Les Indiens d'Amérique centrale vus par
un Espagnol du 16e siècle
La population qui occupe le pays [...] appartient à une race de taille moyenne, de corps bien proportionné, avec cette particularité que dans chaque province ils modifient eux-mêmes leurs physionomies : les uns se perçant les oreilles pour y mettre de grands et vilains objets, d'autres se perforant les cartilages du nez pour y introduire de grandes pierres rondes qui paraissent des miroirs, et d'autres se perçant la lèvre inférieure jusqu'aux dents, pour y pendre de grandes roues d'or ou des pierres si lourdes qu'elles leur font des lèvres tombantes [...]

Leurs vêtements sont faits d'une espèce d'étoffe de gaze couverte de peintures ; les hommes cachent leurs nudités et s'enveloppent le buste d'une étoffe très fine et toute peinte, rappelant les draperies maures ; les femmes de la basse classe portent une jupe d'étoffe peinte qui leur tombe sur les pieds avec un petit corsage qui leur masque les seins ; le reste est découvert. Les femmes nobles se montrent vêtues de longues chemises d'une fine étoffe de coton toute brodée [...]

Leurs vivres se composent de maïs, de quelques autres grains [...] et de la yuca [...] qu'ils mangent rôtie, ne sachant pas en faire du pain ; ils ont leurs pêcheries et leurs chasses, ils élèvent beaucoup de poules [...] qui sont grosses comme des paons (1).

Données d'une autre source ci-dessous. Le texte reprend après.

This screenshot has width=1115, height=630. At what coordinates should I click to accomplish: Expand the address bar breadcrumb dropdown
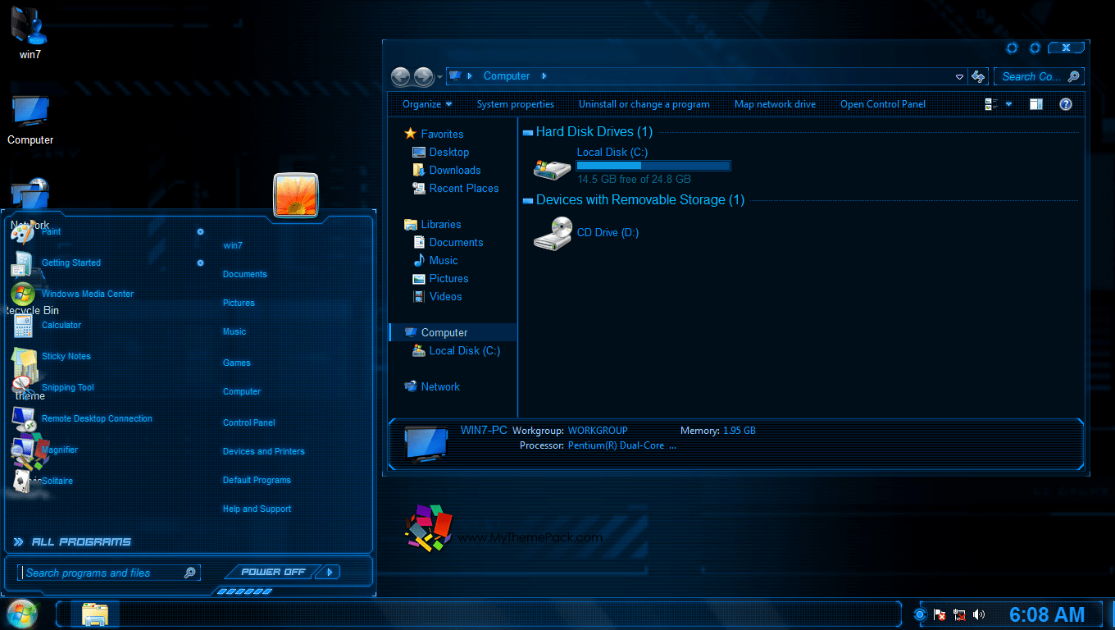point(959,75)
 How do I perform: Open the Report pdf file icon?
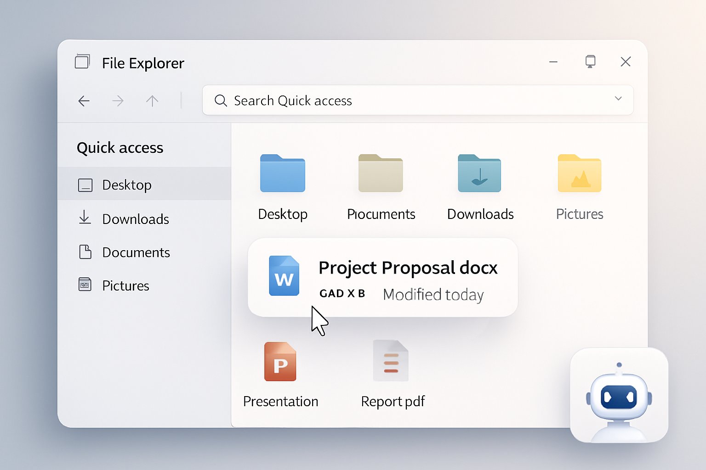[391, 361]
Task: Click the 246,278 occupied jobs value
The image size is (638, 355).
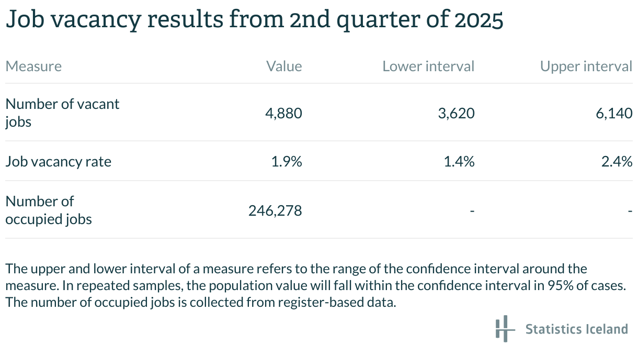Action: point(276,210)
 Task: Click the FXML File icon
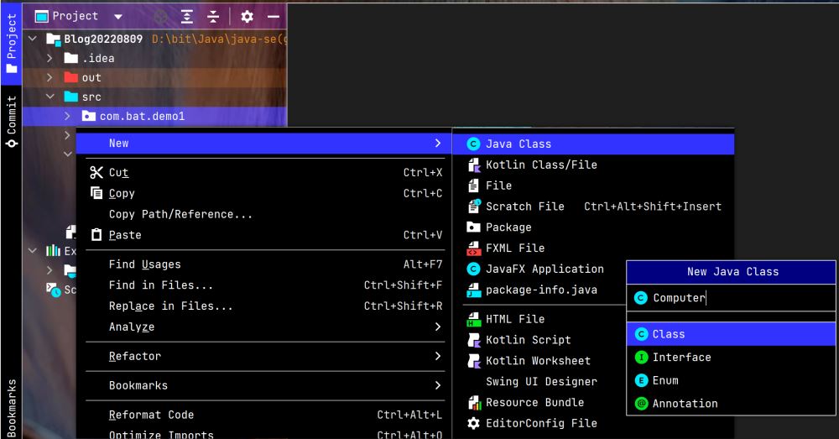click(x=473, y=248)

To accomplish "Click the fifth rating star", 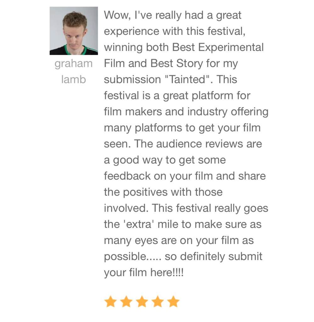I will [173, 302].
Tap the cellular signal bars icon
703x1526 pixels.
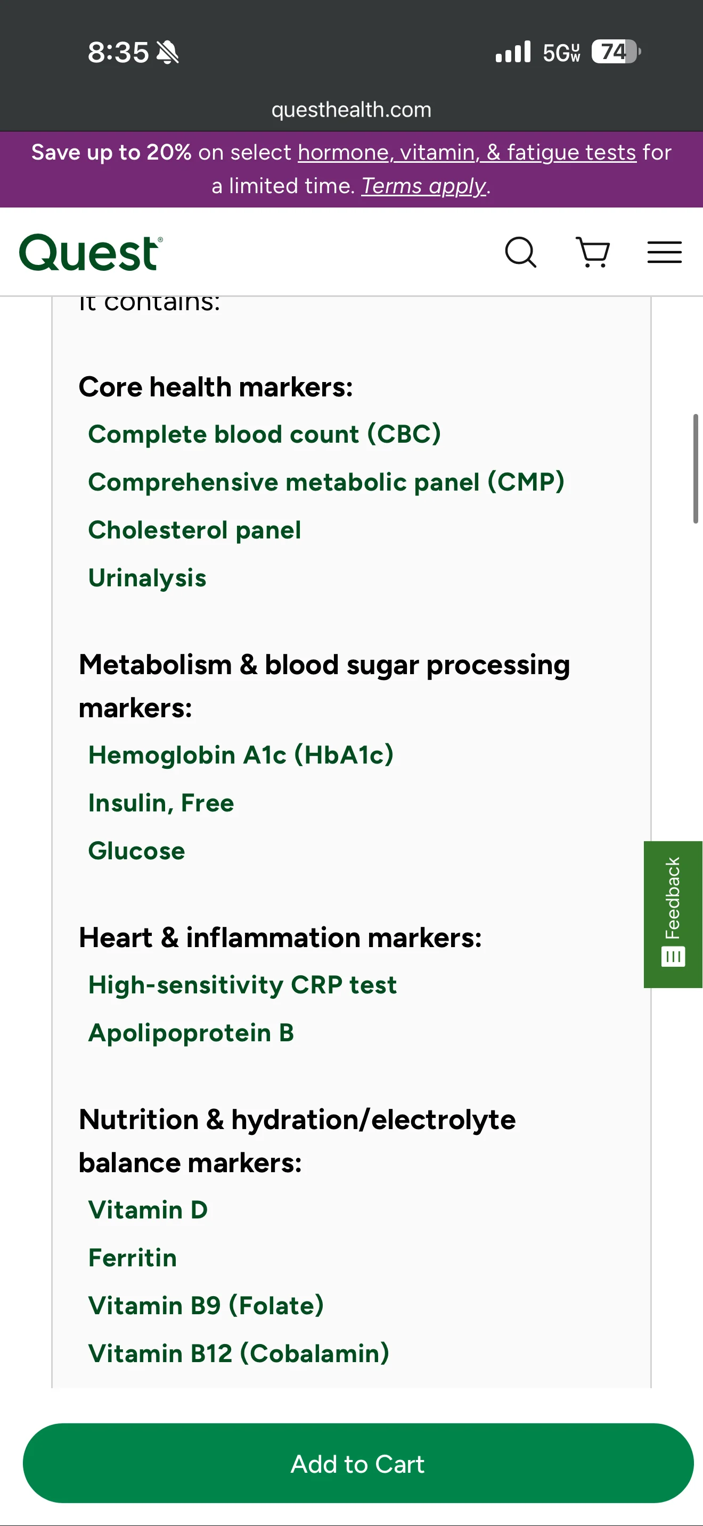pyautogui.click(x=513, y=52)
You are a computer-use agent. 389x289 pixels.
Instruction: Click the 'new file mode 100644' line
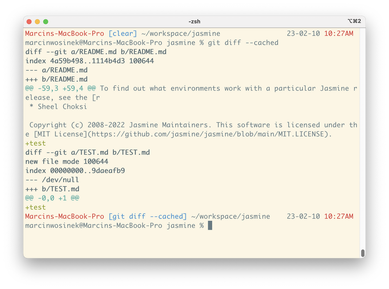(67, 162)
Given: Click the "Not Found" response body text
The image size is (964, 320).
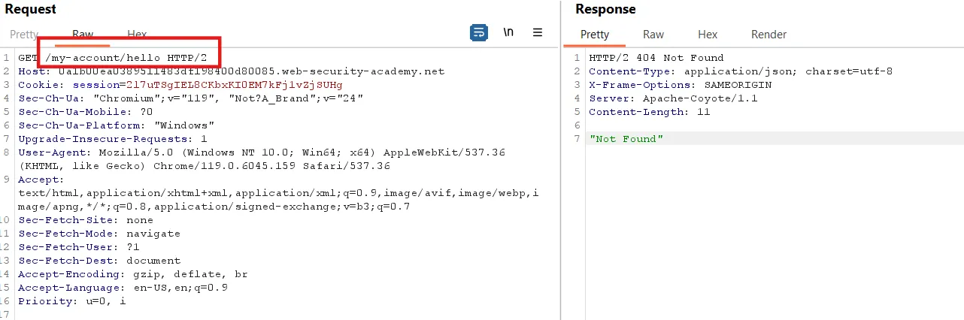Looking at the screenshot, I should [626, 139].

Il y a de grands villages fort bien construits ; là où les pierres abondent, les maisons sont en pierre, reliées en chaux et mortier [...] ; là où les pierres manquent, ils les construisent en adobe (2) qu'ils blanchissent à la chaux, et les toits sont en chaume.
1. Des dindons.
2. Briques en terre.

(Hernán Cortés, 1ère lettre à l'empereur Charles Quint, juillet 1519 - traduction de Désiré Charnay)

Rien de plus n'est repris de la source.